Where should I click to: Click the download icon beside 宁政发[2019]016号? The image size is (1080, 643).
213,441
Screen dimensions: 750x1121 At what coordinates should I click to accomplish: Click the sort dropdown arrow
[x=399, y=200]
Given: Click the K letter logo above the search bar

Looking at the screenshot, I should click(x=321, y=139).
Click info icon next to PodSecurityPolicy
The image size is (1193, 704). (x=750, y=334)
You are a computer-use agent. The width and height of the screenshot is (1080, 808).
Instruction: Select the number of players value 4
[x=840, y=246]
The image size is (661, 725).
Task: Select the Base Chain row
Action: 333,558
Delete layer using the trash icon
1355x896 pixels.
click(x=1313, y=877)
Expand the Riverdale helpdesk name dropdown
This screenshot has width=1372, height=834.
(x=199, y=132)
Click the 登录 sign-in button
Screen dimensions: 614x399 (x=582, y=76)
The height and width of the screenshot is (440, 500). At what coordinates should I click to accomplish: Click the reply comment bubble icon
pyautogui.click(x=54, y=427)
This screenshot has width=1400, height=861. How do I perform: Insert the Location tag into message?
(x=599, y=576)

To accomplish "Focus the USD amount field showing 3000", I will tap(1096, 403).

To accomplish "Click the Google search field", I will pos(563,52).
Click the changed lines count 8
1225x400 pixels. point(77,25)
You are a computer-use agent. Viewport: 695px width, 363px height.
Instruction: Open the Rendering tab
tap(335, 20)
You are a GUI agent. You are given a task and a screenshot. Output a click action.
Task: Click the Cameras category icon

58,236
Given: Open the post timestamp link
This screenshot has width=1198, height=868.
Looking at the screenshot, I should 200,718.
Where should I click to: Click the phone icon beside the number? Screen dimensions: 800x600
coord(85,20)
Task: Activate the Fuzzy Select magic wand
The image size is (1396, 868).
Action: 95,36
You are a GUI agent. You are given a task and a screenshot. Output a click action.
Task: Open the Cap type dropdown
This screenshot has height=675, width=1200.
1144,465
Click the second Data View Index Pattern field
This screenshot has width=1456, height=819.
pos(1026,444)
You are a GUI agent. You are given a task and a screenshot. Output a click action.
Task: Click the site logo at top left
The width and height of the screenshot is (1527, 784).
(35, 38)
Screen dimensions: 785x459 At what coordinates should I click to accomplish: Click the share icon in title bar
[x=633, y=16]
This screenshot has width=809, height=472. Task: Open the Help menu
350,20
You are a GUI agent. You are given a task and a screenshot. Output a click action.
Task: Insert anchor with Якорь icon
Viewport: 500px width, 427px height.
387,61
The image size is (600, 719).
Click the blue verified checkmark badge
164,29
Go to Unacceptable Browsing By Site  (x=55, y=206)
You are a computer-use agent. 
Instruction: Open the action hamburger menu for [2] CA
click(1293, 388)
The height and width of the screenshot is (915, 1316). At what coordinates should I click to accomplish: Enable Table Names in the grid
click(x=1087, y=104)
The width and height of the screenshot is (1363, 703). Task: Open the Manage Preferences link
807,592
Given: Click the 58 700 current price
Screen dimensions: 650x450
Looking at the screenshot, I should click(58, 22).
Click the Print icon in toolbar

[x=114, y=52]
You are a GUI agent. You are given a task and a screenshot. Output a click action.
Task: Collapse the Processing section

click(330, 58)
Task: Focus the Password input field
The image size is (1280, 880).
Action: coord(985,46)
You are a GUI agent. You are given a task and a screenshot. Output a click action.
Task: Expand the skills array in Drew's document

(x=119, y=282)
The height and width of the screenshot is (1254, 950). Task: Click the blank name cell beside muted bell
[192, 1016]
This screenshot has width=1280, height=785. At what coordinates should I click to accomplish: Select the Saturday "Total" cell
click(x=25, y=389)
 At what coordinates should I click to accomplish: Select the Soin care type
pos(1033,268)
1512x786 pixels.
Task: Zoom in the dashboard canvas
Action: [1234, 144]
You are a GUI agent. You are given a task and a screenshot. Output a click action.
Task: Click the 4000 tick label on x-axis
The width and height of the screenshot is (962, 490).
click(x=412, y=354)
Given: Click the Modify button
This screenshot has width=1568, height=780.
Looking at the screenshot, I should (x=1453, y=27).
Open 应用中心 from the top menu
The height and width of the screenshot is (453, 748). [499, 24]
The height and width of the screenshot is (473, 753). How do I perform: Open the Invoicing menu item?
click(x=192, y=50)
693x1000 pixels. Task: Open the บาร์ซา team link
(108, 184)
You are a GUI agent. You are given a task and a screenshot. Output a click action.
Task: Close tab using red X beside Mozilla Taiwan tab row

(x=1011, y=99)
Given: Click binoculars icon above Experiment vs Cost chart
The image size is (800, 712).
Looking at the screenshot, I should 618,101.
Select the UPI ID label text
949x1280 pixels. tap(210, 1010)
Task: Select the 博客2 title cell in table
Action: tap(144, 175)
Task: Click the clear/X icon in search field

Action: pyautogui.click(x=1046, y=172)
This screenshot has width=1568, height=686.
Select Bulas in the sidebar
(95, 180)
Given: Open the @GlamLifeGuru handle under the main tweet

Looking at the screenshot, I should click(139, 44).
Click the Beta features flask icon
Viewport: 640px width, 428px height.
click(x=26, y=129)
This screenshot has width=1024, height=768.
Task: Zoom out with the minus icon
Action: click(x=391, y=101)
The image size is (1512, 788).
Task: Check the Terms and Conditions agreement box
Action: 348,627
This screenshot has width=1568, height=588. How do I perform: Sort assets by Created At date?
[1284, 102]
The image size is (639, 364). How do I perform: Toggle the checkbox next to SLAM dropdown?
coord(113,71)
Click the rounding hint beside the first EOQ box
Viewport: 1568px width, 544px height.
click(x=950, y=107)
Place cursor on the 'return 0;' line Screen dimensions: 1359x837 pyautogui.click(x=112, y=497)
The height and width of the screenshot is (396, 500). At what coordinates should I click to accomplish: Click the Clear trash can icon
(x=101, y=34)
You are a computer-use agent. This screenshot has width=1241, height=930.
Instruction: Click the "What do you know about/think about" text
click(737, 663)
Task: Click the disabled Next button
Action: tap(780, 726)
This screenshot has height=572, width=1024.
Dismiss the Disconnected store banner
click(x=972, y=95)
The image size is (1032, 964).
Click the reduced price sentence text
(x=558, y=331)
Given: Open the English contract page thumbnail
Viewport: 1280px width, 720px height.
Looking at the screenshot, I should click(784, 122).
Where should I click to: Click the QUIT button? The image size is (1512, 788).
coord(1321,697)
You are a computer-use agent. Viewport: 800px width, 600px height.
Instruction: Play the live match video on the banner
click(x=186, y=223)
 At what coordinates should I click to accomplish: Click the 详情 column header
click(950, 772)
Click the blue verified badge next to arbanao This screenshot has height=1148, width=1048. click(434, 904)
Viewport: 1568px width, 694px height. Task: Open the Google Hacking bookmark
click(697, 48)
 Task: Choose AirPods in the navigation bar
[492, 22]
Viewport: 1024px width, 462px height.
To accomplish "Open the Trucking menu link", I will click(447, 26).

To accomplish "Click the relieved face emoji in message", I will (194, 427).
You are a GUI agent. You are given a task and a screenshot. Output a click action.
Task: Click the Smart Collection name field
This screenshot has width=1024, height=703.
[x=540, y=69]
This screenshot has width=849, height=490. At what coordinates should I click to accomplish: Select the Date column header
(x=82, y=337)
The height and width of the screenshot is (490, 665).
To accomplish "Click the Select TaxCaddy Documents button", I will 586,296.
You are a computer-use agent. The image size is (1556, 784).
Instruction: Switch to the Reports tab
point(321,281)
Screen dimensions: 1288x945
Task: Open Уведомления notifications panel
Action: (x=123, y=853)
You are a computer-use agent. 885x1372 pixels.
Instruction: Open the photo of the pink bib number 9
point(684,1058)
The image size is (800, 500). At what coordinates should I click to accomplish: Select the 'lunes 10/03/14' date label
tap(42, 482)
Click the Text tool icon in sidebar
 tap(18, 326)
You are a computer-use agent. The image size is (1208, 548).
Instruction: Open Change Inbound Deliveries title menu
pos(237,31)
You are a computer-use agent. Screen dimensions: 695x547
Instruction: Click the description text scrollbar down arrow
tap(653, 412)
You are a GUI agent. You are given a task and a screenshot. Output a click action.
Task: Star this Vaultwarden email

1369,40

+ + + +

Work required >> Each line from the top of the records through the one with "You are a computer-use agent. The width" should be returned exactly. Leave out everything else.

Output for this exercise >>
Where should I click to: Click the download icon beside 宁政发[2019]016号? The image size is (1080, 643).
213,441
Screen dimensions: 750x1121 At what coordinates should I click to accomplish: Click the sort dropdown arrow
[x=399, y=200]
Given: Click the K letter logo above the search bar

Looking at the screenshot, I should click(x=321, y=139).
Click info icon next to PodSecurityPolicy
The image size is (1193, 704). (x=750, y=334)
You are a computer-use agent. The width and height of the screenshot is (1080, 808).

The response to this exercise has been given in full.